BEGIN Provided records

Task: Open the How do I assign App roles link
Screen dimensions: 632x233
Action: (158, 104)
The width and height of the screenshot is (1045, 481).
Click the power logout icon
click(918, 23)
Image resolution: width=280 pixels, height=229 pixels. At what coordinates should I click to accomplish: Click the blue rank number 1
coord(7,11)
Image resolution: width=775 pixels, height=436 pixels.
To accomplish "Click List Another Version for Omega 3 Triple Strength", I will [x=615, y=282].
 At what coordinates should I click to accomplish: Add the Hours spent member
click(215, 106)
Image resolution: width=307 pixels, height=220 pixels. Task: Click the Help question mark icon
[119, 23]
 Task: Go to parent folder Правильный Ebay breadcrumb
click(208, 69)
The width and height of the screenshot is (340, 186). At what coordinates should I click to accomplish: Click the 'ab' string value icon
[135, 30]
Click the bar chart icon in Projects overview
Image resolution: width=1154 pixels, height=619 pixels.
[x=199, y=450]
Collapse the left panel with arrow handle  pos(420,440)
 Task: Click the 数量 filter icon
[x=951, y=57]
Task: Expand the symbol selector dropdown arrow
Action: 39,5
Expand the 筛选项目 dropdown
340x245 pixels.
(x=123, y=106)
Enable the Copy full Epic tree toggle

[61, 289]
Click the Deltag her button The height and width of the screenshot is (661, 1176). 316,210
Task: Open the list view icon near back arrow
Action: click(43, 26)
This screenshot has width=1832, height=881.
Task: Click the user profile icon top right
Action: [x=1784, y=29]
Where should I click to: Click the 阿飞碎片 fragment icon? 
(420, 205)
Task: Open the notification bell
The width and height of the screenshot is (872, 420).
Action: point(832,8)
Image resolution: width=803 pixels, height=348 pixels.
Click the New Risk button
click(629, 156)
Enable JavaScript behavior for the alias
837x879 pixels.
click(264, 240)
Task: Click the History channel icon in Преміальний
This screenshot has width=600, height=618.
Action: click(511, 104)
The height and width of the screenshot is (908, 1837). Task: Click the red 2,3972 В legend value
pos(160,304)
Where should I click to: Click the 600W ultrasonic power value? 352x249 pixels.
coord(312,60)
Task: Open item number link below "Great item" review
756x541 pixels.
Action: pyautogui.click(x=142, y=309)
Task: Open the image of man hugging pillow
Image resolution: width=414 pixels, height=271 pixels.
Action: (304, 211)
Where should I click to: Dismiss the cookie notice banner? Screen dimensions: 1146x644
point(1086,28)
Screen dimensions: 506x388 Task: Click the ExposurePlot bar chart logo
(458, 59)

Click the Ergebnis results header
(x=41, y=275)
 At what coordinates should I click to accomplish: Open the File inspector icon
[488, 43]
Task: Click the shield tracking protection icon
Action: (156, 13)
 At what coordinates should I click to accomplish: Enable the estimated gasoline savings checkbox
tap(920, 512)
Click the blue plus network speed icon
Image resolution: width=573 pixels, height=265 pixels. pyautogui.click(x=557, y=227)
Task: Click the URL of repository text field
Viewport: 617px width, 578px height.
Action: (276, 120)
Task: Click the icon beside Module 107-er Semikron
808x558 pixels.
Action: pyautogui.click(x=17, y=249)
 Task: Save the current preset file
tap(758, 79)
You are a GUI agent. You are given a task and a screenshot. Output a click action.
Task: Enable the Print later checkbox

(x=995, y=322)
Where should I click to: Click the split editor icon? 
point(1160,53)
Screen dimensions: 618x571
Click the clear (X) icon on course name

END Provided records

With no line omitted, copy all the data exactly.

Task: Open the How do I assign App roles link
Screen dimensions: 632x233
Action: (158, 104)
The width and height of the screenshot is (1045, 481).
Click the power logout icon
click(918, 23)
Image resolution: width=280 pixels, height=229 pixels. At what coordinates should I click to accomplish: Click the blue rank number 1
coord(7,11)
Image resolution: width=775 pixels, height=436 pixels.
To accomplish "Click List Another Version for Omega 3 Triple Strength", I will [x=615, y=282].
 At what coordinates should I click to accomplish: Add the Hours spent member
click(215, 106)
Image resolution: width=307 pixels, height=220 pixels. Task: Click the Help question mark icon
[119, 23]
 Task: Go to parent folder Правильный Ebay breadcrumb
click(208, 69)
The width and height of the screenshot is (340, 186). At what coordinates should I click to accomplish: Click the 'ab' string value icon
[135, 30]
Click the bar chart icon in Projects overview
Image resolution: width=1154 pixels, height=619 pixels.
[x=199, y=450]
Collapse the left panel with arrow handle  pos(420,440)
 Task: Click the 数量 filter icon
[x=951, y=57]
Task: Expand the symbol selector dropdown arrow
Action: 39,5
Expand the 筛选项目 dropdown
340x245 pixels.
(x=123, y=106)
Enable the Copy full Epic tree toggle

[61, 289]
Click the Deltag her button The height and width of the screenshot is (661, 1176). 316,210
Task: Open the list view icon near back arrow
Action: click(43, 26)
This screenshot has width=1832, height=881.
Task: Click the user profile icon top right
Action: [x=1784, y=29]
Where should I click to: Click the 阿飞碎片 fragment icon? 
(420, 205)
Task: Open the notification bell
The width and height of the screenshot is (872, 420).
Action: point(832,8)
Image resolution: width=803 pixels, height=348 pixels.
Click the New Risk button
click(629, 156)
Enable JavaScript behavior for the alias
837x879 pixels.
click(264, 240)
Task: Click the History channel icon in Преміальний
This screenshot has width=600, height=618.
Action: click(511, 104)
The height and width of the screenshot is (908, 1837). Task: Click the red 2,3972 В legend value
pos(160,304)
Where should I click to: Click the 600W ultrasonic power value? 352x249 pixels.
coord(312,60)
Task: Open item number link below "Great item" review
756x541 pixels.
Action: pyautogui.click(x=142, y=309)
Task: Open the image of man hugging pillow
Image resolution: width=414 pixels, height=271 pixels.
Action: (304, 211)
Where should I click to: Dismiss the cookie notice banner? Screen dimensions: 1146x644
point(1086,28)
Screen dimensions: 506x388 Task: Click the ExposurePlot bar chart logo
(458, 59)

Click the Ergebnis results header
(x=41, y=275)
 At what coordinates should I click to accomplish: Open the File inspector icon
[488, 43]
Task: Click the shield tracking protection icon
Action: (156, 13)
 At what coordinates should I click to accomplish: Enable the estimated gasoline savings checkbox
tap(920, 512)
Click the blue plus network speed icon
Image resolution: width=573 pixels, height=265 pixels. pyautogui.click(x=557, y=227)
Task: Click the URL of repository text field
Viewport: 617px width, 578px height.
Action: (276, 120)
Task: Click the icon beside Module 107-er Semikron
808x558 pixels.
Action: pyautogui.click(x=17, y=249)
 Task: Save the current preset file
tap(758, 79)
You are a GUI agent. You are given a task and a screenshot. Output a click action.
Task: Enable the Print later checkbox

(x=995, y=322)
Where should I click to: Click the split editor icon? 
point(1160,53)
Screen dimensions: 618x571
Click the clear (X) icon on course name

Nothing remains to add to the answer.